Since then, it has made no significant progress.
During the last phase of sanctions against Iran, when the banking sector was disconnected from the global financial system, the country was put on the FATF blacklist.
Following implementation of the Joint Comprehensive Plan of Action (JCPOA), however, Iran presented an action plan to FATF in June 2016 to ensure the passage and implementation within 18 months of four pieces of legislation addressing transparency and compliance with international banking standards.
Appreciating the political obstacles facing Iran, in its 2018 meetings the FATF extended the deadline twice.
The new deadline is mid-February. It is evident that failure to implement what Iranian officials included in their own action plan more than two years ago would erode the confidence of countries and banks that wish to continue dealing with Iran despite the re-imposition of US sanctions. It would also hobble the potential operation of a European Special Purpose Vehicle (SPV) to process transactions related to Iranian trade.
Pushing for passage
Over the past 12 months, the Iranian government has been engaged in tense domestic bargaining to get the laws enacted.
In June 2018, Supreme Leader Ayatollah Ali Khamenei intervened, instructed the Majles (Iranian Parliament) to produce its own version of the legislation and to refrain from copying every aspect of the drafts proposed by FATF.
This is what parliamentarians did. Majles Deputy Speaker Ali Pezeshkian also stated explicitly that the country needed an anti-money laundering law, no matter what the requirements of international conventions.
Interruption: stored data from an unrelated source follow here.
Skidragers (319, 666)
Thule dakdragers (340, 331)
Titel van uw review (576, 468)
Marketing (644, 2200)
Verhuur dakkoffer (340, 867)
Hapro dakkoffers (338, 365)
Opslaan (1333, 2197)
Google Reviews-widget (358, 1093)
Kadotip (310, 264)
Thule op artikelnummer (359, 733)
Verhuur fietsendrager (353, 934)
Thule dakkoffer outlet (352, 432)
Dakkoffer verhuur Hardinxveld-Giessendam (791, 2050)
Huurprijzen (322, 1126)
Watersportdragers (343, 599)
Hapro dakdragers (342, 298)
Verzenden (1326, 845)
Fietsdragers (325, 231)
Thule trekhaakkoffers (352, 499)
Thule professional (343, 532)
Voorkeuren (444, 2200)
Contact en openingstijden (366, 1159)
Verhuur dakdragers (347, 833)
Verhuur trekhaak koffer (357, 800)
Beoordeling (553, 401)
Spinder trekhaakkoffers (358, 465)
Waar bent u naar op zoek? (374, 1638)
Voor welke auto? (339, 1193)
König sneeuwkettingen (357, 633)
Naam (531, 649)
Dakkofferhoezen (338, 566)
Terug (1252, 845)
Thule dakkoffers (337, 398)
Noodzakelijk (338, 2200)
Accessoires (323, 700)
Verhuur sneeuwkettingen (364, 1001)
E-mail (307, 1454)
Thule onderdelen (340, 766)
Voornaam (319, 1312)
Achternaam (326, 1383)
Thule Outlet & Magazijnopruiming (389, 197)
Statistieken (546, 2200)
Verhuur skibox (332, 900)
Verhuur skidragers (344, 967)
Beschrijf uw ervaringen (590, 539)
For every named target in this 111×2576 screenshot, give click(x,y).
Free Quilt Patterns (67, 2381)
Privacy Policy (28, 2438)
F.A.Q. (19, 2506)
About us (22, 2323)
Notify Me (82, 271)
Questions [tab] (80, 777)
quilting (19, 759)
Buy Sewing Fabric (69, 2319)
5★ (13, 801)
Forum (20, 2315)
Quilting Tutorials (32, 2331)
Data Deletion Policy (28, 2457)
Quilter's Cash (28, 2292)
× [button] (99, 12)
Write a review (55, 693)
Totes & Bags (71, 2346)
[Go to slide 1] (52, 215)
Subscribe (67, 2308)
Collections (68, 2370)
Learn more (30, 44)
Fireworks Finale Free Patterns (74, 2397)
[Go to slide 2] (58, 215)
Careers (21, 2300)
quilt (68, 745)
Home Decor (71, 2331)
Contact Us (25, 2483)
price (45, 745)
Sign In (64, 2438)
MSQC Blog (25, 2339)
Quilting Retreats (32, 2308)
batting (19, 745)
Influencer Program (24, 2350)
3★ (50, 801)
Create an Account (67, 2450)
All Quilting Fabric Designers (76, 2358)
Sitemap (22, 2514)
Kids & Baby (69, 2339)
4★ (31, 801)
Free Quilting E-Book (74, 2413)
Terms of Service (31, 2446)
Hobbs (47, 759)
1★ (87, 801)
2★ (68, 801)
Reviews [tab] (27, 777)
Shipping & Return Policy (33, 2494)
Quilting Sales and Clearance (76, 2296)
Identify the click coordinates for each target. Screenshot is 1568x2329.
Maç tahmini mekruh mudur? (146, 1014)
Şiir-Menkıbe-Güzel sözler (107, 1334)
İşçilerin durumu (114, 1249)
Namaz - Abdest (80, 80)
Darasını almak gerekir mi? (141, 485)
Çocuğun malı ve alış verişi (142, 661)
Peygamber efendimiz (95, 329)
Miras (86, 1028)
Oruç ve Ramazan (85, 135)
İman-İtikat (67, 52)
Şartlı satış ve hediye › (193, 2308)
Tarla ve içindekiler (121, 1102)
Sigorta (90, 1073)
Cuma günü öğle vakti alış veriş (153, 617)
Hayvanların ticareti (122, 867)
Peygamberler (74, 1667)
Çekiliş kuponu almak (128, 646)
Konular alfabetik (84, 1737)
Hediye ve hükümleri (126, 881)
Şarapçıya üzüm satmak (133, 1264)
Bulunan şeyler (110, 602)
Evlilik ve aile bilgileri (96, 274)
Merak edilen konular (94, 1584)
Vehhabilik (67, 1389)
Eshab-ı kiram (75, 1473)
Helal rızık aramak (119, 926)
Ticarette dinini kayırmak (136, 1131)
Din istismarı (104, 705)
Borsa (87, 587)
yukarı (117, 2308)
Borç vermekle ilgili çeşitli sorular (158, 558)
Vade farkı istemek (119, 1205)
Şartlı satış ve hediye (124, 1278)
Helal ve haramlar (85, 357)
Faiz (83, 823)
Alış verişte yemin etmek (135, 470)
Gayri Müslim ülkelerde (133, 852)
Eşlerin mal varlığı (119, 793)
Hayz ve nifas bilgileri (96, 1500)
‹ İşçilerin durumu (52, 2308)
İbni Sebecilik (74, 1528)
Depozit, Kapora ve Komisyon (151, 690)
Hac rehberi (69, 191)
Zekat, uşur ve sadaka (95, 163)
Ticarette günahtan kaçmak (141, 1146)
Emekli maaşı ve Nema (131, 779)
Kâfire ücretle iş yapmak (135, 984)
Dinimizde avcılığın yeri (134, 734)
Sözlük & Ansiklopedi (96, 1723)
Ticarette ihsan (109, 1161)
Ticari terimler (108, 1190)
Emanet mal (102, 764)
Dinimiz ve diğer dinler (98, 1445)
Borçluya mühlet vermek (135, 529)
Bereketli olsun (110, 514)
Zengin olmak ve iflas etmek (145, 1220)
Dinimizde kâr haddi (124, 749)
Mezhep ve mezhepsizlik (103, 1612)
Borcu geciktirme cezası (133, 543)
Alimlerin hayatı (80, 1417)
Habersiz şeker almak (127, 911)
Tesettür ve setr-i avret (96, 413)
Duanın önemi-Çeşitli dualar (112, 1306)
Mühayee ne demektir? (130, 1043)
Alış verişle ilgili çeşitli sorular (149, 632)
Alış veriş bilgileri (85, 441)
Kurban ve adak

Consequently, parliamentarians drafted and passed the needed pieces of legislation. These have since faced challenges in the Guardian Council (GC), which has objected to an array of technical and political issues, especially with respect to Iran ceding control to foreign entities.
Who wants to stop it?
Essentially, the issue has become a political football. Hardliners argue that FATF-related laws and regulations are Western instruments to weaken Iranian sovereignty in financial transactions, especially in stopping transactions concerning groups such as Lebanon’s Hizbullah.
Nonetheless, the primary interest of the hardline groups is political; they wish to undermine the President Hassan Rohani’s administration and block the possibility of an operational European SPV.
Others — especially business networks that have been engaged in actual money laundering — wish to continue their own illegal operations.
In the meantime, the bills have all been referred to the Expediency Council (EC), which is in charge of mediating between the Majles and the GC.